- **TEXTO EXTRAÍDO**:
##########
O desejo de acabar com a modalidade presencial de ensino tem também o objetivo de dificultar a organização dos estudantes e professores na transformação das universidades em trincheiras da luta de classes e defender o direito à ciência para o povo, tanto na educação quanto na saúde. Sendo assim, por parte dos estudantes, e deveria ser também das reitorias, não há razão para a defesa de “concluir o semestre a qualquer custo” para garantir, como única alternativa, que alguns no fim desse período obtenham seus diplomas sem nos preocuparmos com a qualidade da formação que será ofertada. Além disso, onde houver alguma adesão ao EaD por parte dos estudantes deve ser assegurado que as aulas presenciais tenham reposição integral a todos que não puderem ou não quiserem concluir seus cursos sob tal modalidade. A universidade não é um centro de distribuição de certificados e sim um local que deve nos proporcionar o contato com o acúmulo histórico da humanidade, com outras pessoas, com a pesquisa, com debates políticos sérios, com formulações de teorias, de ciência e tecnologia que atendam as carências do povo.
##########
Dados de ancoragem por coordenadas de pixel
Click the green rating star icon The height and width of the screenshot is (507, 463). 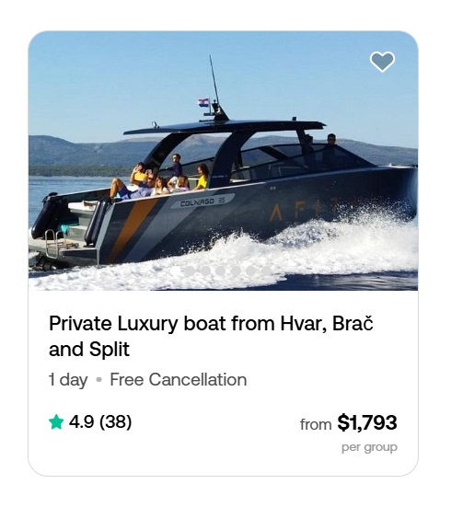click(56, 422)
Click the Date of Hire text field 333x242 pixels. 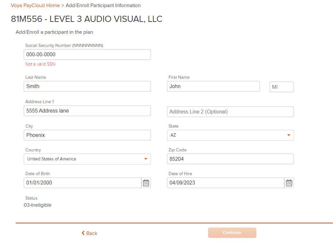[x=226, y=183]
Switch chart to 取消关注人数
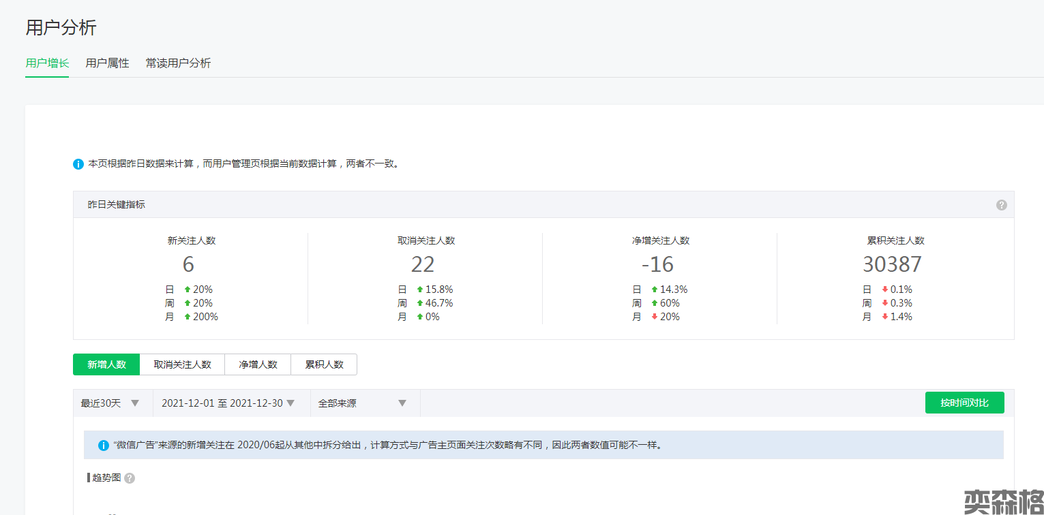 tap(182, 364)
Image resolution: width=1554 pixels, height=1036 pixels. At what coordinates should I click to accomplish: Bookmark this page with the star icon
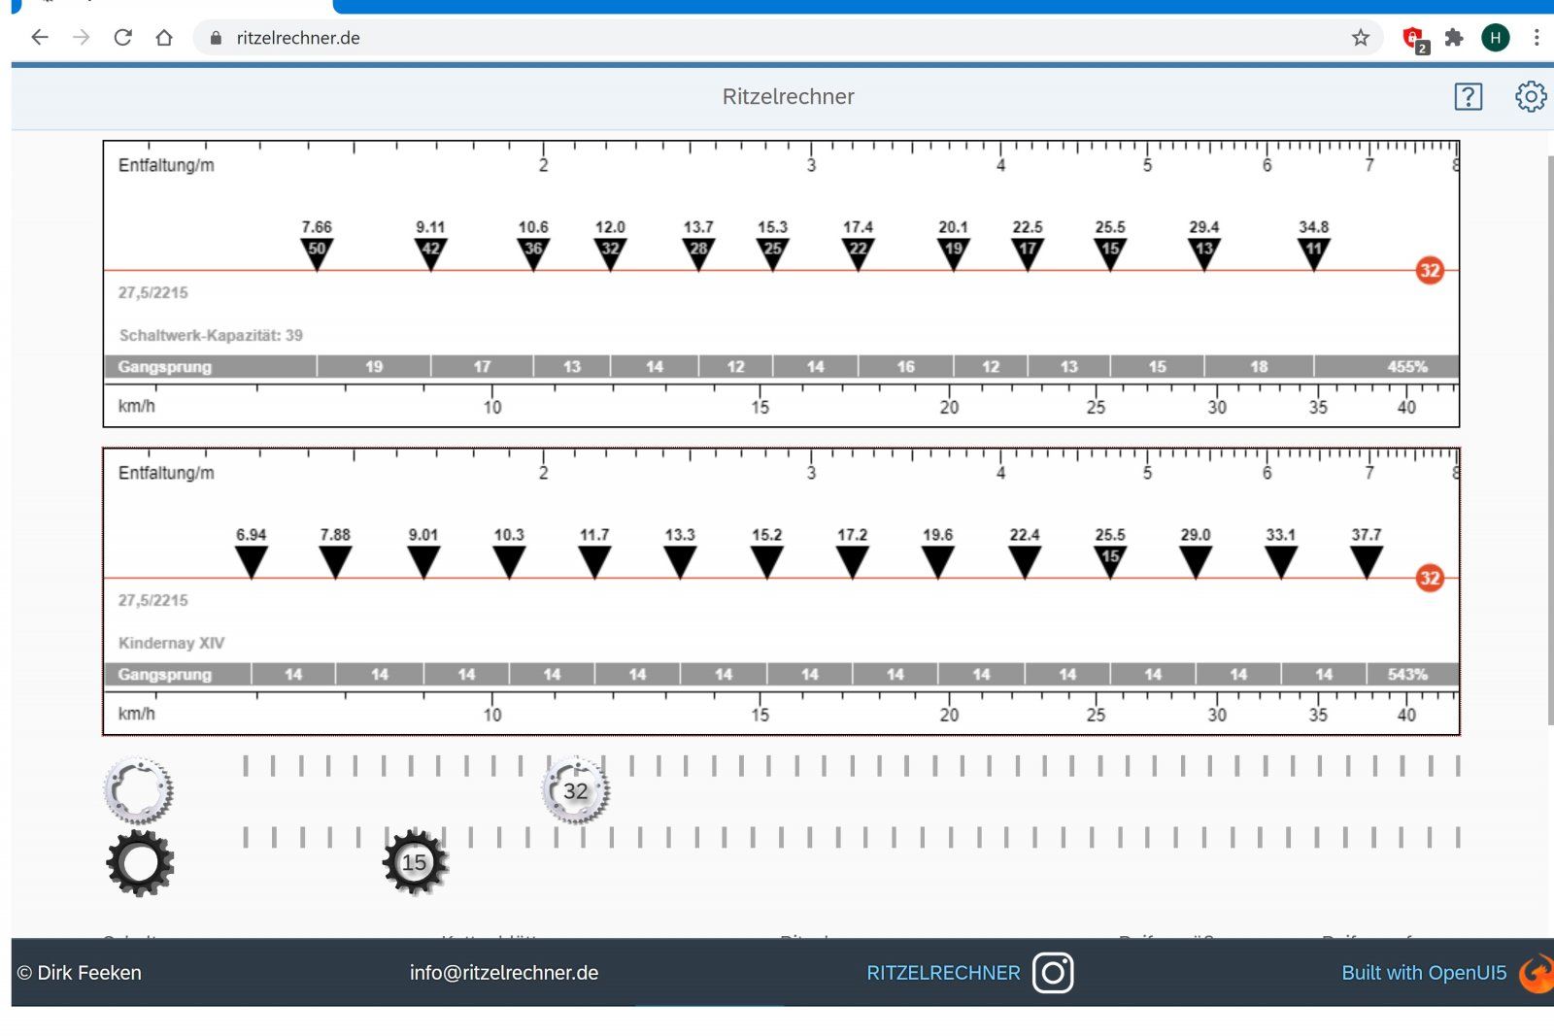coord(1360,38)

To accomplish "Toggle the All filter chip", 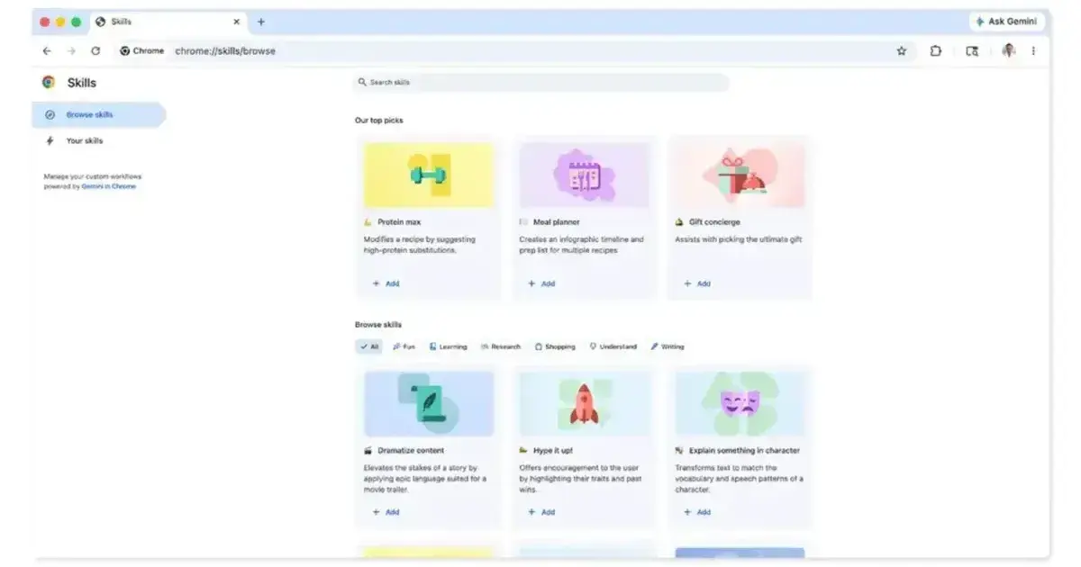I will click(368, 346).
##########
Transcreva na íntegra o texto extraído, sem mudar nenhuma palavra ou pontuação.

O desejo de acabar com a modalidade presencial de ensino tem também o objetivo de dificultar a organização dos estudantes e professores na transformação das universidades em trincheiras da luta de classes e defender o direito à ciência para o povo, tanto na educação quanto na saúde. Sendo assim, por parte dos estudantes, e deveria ser também das reitorias, não há razão para a defesa de “concluir o semestre a qualquer custo” para garantir, como única alternativa, que alguns no fim desse período obtenham seus diplomas sem nos preocuparmos com a qualidade da formação que será ofertada. Além disso, onde houver alguma adesão ao EaD por parte dos estudantes deve ser assegurado que as aulas presenciais tenham reposição integral a todos que não puderem ou não quiserem concluir seus cursos sob tal modalidade. A universidade não é um centro de distribuição de certificados e sim um local que deve nos proporcionar o contato com o acúmulo histórico da humanidade, com outras pessoas, com a pesquisa, com debates políticos sérios, com formulações de teorias, de ciência e tecnologia que atendam as carências do povo.